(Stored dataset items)
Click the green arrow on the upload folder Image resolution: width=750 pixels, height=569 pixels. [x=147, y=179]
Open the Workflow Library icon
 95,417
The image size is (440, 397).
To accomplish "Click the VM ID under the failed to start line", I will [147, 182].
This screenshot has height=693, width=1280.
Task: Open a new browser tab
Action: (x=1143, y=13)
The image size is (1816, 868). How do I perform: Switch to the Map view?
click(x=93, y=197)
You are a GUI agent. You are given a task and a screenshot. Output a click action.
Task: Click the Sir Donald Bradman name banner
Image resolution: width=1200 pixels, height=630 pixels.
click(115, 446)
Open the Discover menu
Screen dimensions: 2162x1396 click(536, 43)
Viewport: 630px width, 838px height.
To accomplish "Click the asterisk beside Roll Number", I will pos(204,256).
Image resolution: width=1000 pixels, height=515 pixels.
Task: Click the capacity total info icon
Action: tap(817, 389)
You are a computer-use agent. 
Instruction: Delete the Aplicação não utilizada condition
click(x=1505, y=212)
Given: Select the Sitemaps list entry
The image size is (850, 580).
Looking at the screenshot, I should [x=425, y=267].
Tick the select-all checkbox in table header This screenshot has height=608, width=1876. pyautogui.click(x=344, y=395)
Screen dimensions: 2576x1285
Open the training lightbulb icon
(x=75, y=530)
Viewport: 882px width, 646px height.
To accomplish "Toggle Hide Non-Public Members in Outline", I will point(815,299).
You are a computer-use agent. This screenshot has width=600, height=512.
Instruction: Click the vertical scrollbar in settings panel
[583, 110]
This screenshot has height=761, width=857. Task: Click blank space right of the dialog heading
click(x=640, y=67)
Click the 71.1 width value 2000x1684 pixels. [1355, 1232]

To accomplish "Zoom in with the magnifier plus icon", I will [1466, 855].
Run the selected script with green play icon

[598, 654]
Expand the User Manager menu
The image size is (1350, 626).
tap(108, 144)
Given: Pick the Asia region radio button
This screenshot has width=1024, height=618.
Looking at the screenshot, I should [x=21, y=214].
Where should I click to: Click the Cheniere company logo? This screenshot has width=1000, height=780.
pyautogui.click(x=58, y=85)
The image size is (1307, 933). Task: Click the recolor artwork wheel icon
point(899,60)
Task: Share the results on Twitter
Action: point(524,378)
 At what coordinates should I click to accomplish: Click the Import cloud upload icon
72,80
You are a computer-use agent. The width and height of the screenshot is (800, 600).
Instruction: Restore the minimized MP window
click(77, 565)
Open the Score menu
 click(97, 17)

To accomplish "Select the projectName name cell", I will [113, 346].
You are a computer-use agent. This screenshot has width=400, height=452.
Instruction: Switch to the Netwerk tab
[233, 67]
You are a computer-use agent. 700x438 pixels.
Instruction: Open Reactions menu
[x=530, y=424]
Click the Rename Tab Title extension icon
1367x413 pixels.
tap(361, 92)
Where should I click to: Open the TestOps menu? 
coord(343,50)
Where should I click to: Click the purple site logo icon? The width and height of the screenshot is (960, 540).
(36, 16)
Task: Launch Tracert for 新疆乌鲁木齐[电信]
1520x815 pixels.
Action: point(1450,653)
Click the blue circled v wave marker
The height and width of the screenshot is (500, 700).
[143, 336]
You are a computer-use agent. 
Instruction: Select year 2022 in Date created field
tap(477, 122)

What you should do
Can you rewrite all of the records above, renaming "Instruction" to "Command" wherever it appears and leaving everything else unchanged?

Worked solution
Click the green arrow on the upload folder Image resolution: width=750 pixels, height=569 pixels. [x=147, y=179]
Open the Workflow Library icon
 95,417
The image size is (440, 397).
To accomplish "Click the VM ID under the failed to start line", I will [147, 182].
This screenshot has height=693, width=1280.
Task: Open a new browser tab
Action: (x=1143, y=13)
The image size is (1816, 868). How do I perform: Switch to the Map view?
click(x=93, y=197)
You are a GUI agent. You are given a task and a screenshot. Output a click action.
Task: Click the Sir Donald Bradman name banner
Image resolution: width=1200 pixels, height=630 pixels.
click(115, 446)
Open the Discover menu
Screen dimensions: 2162x1396 click(536, 43)
Viewport: 630px width, 838px height.
To accomplish "Click the asterisk beside Roll Number", I will pos(204,256).
Image resolution: width=1000 pixels, height=515 pixels.
Task: Click the capacity total info icon
Action: tap(817, 389)
You are a computer-use agent. 
Command: Delete the Aplicação não utilizada condition
click(x=1505, y=212)
Given: Select the Sitemaps list entry
The image size is (850, 580).
Looking at the screenshot, I should [x=425, y=267].
Tick the select-all checkbox in table header This screenshot has height=608, width=1876. pyautogui.click(x=344, y=395)
Screen dimensions: 2576x1285
Open the training lightbulb icon
(x=75, y=530)
Viewport: 882px width, 646px height.
To accomplish "Toggle Hide Non-Public Members in Outline", I will point(815,299).
You are a computer-use agent. This screenshot has width=600, height=512.
Command: Click the vertical scrollbar in settings panel
[583, 110]
This screenshot has height=761, width=857. Task: Click blank space right of the dialog heading
click(x=640, y=67)
Click the 71.1 width value 2000x1684 pixels. [1355, 1232]

To accomplish "Zoom in with the magnifier plus icon", I will [1466, 855].
Run the selected script with green play icon

[598, 654]
Expand the User Manager menu
The image size is (1350, 626).
tap(108, 144)
Given: Pick the Asia region radio button
This screenshot has width=1024, height=618.
Looking at the screenshot, I should [x=21, y=214].
Where should I click to: Click the Cheniere company logo? This screenshot has width=1000, height=780.
pyautogui.click(x=58, y=85)
The image size is (1307, 933). Task: Click the recolor artwork wheel icon
point(899,60)
Task: Share the results on Twitter
Action: point(524,378)
 At what coordinates should I click to accomplish: Click the Import cloud upload icon
72,80
You are a computer-use agent. The width and height of the screenshot is (800, 600).
Command: Restore the minimized MP window
click(77, 565)
Open the Score menu
 click(97, 17)

To accomplish "Select the projectName name cell", I will [113, 346].
You are a computer-use agent. This screenshot has width=400, height=452.
Command: Switch to the Netwerk tab
[233, 67]
You are a computer-use agent. 700x438 pixels.
Command: Open Reactions menu
[x=530, y=424]
Click the Rename Tab Title extension icon
1367x413 pixels.
tap(361, 92)
Where should I click to: Open the TestOps menu? 
coord(343,50)
Where should I click to: Click the purple site logo icon? The width and height of the screenshot is (960, 540).
(36, 16)
Task: Launch Tracert for 新疆乌鲁木齐[电信]
1520x815 pixels.
Action: point(1450,653)
Click the blue circled v wave marker
The height and width of the screenshot is (500, 700).
[143, 336]
You are a computer-use agent. 
Command: Select year 2022 in Date created field
tap(477, 122)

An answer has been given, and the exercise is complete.